I was all over the place:
Mile 1: 8:32 – WTF? This is supposed to be my warm up mile. Slow the heck down. I stopped to stretch the ass.
Mile 2: 8:28 – Again, too fast for being “easy.”
Mile 3: 7:30 – I am all over the place. This was supposed to be 7:54. No wonder I am gasping and dying.
Mile 4: 8:13 – Slower than tempo. Shit.
Mile 5: 9:05 – Really tired and hot by now.
Mile 6: 9:15 – Total degradation. Couldn’t have run much further today.
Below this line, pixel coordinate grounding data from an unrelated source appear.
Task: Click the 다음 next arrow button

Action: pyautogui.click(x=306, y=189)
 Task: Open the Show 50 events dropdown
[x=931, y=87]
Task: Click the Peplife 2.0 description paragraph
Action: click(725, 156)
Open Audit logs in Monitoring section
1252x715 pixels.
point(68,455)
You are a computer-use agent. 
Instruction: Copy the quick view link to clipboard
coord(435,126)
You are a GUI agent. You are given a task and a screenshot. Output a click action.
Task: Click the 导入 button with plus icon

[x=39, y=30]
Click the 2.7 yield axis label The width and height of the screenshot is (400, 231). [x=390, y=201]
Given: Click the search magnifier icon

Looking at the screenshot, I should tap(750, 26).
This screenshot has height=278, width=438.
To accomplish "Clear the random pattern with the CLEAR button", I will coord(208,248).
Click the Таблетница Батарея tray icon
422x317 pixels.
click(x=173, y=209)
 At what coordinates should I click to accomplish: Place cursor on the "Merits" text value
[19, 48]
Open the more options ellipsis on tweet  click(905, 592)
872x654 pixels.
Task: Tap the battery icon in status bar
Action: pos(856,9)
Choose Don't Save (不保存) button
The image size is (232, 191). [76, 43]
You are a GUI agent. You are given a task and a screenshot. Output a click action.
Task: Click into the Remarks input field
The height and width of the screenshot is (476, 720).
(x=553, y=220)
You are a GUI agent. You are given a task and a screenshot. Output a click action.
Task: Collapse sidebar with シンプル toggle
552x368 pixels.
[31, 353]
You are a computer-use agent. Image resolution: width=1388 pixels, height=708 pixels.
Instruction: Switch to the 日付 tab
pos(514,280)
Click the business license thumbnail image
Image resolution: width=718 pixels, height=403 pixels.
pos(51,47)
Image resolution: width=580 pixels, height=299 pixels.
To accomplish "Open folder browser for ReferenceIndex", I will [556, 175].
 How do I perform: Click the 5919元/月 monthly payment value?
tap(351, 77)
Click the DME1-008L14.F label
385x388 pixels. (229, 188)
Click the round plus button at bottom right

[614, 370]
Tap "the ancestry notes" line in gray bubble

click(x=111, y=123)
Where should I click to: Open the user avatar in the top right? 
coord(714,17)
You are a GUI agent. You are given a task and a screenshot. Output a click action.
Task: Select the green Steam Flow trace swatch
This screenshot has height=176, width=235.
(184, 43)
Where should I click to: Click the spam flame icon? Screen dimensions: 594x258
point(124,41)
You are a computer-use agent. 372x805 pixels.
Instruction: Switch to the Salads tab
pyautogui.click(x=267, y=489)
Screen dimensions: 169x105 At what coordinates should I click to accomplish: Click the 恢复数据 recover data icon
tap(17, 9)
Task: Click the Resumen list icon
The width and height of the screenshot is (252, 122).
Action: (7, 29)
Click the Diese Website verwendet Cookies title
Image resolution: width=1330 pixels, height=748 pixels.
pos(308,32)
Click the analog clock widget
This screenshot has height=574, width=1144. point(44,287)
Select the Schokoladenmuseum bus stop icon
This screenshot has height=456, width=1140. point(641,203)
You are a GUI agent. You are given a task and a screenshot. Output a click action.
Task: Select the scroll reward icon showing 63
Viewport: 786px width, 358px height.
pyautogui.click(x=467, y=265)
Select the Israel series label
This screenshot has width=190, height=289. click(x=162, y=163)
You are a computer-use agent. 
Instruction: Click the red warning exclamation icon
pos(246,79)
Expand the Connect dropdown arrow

End result = 6 miles/51:09/8:31 avg.
Here’s what I know. Starting off marathon training is mentally tough. Humbling is the correct word. You know you have many strenuous weeks ahead. You stare at your training schedule with all of its boxes and paces and long run mileages and feel tired. You fear injury. You have goals and question if you can meet them. If you have my brain, you are thinking, “Wow. Just six weeks ago I ran 26.2 miles with an 8:28 average. Today I can barely run 6 miles at an 8:30.” Basically, despite any excitement you might have about getting started, you get psyched out.
Running is an interesting thing. While we can increase our endurance by leaps and bounds and even train our bodies to go faster, we can quickly lose these benefits just as fast as we gained them. With running there are days when you feel like you are flying and days when you feel like your legs just won’t go. Or you can’t breathe. Or you don’t feel like running. Sometimes it’s impossible to know why the good days are good and why the bad days are bad. We try to dissect all the pieces to learn how to repeat what we did when the run was strong, but it doesn’t always work that way.
One thing I am learning about starting a training plan is that confidence is essential. Confidence that your fitness will return. Confidence that your body will adapt. Confidence that when race day comes you will be ready for the challenge. Even when your ass hurts.
Tomorrow I take the day off to get my butt massaged. I happen to like that very much.